Wow. This is all becoming too real for me. You know, the whole giving birth part. I can't believe I am going to have to push another baby out of me in just a few short weeks. I think about my experiences with the girls and they have all been really, really great, but you know, pushing a baby out of there is never a whole lot of fun no matter how quick and easy it may seem. Especially when you don't use drugs. Yeah, why do I do that again??? and again? and again?

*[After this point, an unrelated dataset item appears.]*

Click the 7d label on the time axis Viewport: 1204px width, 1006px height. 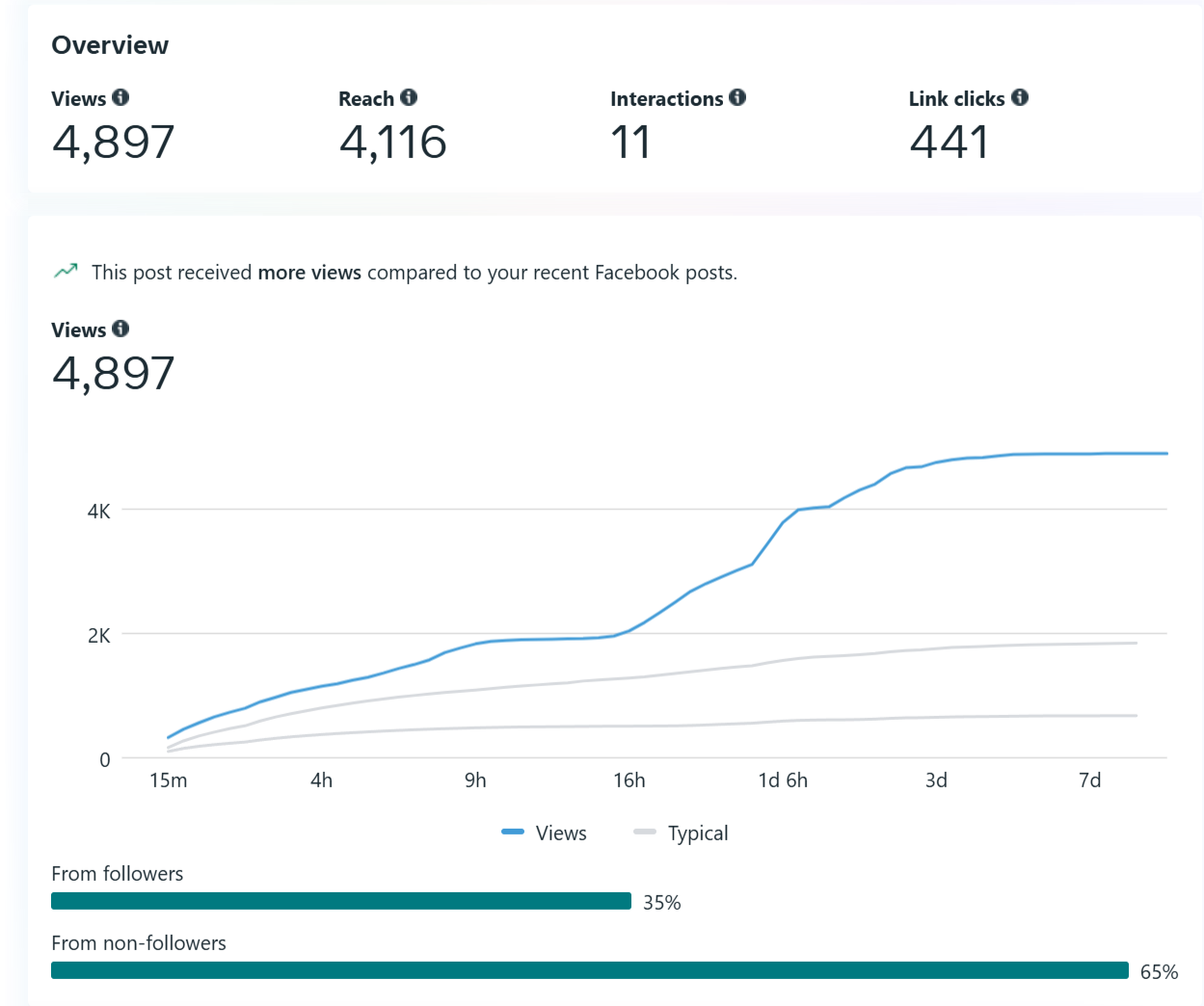1089,781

With all three girls I have elected to have them naturally. No medications. No epidural. Nada. I am planning on doing it again. My head keeps flashing back to one particular photograph my sister in law took during Clara's birth. My face looks like I am in hell. I really don't want to go back there again! I guess that is why they call it 'the ring of fire'!
I have not gone into labor on my own - they have never allowed me to get that far. I tend to dilate pretty much painlessly, and each time I've gone in to get checked, I've been 5-6cm, so of course, they don't let me go home, they break my water, and voila! An hour or two later, I have a baby. It's been a pretty good gig, and I assume it will happen similarly with this kid. My labor is pretty easy once they break my water, but pushing........oh god, I hate pushing. I think it was especially worse with Clara because she was our biggest baby at 7lbs (at 36w2d!!!), a pound MORE exactly than Lilah (6lbs), our second born...she hurt me. But, once they are born, I feel amazing. And since I pushed for only 10 minutes with Clara, I guess I shouldn't be able to complain...too much. Giving birth is invigorating, no really, it is!
It's funny because people say that you tend to forget all about the pains of childbirth after your first child, and that is what makes you want to do it again....I'd say that rings true for your second - you are just so in to having your baby....your first baby, and you don't know what to expect for yourself. But what about your third? your fourth? No way. There is no amnesia goin' on in my mind right now. I remember pleading with my OB during Clara's delivery to "just cut me" and get her out. I remember feeling like she was never going to come out. It seemed like an eternity even though it was only 10 minutes. Ha!
Even thinking about having our fourth child I still wonder if this labor and delivery will be like the first three. I pray it is. It couldn't go any better as far as childbirth is concerned. I love the fact that my body knows what to do, and as long as I listen to my body, let it do its job, then everything will go just as it should. Making sure I stay in control mentally is the most important part in childbirth, at least for me. Thankfully, when I asked Kevin what I have been like during childbirth, he says I am not a screamer and that I am focused and possessed. Ah, that sounds about right...
I think about meeting our newest little sweetheart and it makes it all worth it in the end...that's why I keep doing it, right? :)
Tomorrow, I have an ultrasound, which will most likely be my last. My cerclage removal is set for April 4th if all continues to go as planned.....less than two weeks ago. Absolutely Insane.